**Exercise prompt**
Copy out each line below containing "will".

━━ Data for this task

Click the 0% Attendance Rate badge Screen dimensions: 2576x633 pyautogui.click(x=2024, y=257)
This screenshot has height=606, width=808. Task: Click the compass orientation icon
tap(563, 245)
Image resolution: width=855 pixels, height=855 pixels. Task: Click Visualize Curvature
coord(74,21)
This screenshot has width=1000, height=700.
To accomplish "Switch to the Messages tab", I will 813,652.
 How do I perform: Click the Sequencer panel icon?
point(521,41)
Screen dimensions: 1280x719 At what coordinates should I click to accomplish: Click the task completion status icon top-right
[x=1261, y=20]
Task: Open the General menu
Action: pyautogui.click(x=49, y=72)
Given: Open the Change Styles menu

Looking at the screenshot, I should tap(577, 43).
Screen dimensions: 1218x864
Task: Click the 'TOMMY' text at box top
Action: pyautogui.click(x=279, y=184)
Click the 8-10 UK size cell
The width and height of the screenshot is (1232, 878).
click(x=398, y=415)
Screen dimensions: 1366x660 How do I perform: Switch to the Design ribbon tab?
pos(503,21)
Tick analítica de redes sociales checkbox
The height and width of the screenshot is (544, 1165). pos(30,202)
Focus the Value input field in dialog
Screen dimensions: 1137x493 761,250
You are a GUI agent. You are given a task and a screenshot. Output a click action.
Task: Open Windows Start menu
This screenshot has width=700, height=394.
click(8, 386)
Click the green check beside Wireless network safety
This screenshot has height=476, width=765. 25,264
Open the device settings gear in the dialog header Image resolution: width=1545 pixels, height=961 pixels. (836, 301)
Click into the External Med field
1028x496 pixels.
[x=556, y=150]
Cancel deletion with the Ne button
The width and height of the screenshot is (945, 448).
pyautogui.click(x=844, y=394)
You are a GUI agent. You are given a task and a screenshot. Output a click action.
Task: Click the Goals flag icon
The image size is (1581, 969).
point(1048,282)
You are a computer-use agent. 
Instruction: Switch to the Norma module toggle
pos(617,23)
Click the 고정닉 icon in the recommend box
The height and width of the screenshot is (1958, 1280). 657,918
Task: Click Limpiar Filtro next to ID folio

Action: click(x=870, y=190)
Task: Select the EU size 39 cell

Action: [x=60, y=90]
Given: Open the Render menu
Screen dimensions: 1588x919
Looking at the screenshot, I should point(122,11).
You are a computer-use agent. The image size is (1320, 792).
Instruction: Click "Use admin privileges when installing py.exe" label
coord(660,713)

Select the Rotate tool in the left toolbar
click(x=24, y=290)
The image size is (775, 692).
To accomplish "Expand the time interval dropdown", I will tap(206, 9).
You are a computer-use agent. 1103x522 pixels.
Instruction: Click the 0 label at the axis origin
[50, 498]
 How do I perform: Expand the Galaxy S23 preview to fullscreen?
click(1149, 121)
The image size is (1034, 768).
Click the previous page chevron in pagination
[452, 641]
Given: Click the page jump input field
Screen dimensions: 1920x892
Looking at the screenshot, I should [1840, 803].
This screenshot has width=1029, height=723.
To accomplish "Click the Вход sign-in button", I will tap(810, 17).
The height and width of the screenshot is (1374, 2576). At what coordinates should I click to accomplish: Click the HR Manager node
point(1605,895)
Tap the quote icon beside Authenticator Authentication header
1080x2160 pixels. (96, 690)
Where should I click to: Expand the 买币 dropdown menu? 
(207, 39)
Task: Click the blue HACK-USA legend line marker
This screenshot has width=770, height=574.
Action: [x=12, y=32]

━━━━

**Completed task**
To accomplish "Switch to the Messages tab", I will 813,652.
To accomplish "Expand the time interval dropdown", I will tap(206, 9).
To accomplish "Click the Вход sign-in button", I will tap(810, 17).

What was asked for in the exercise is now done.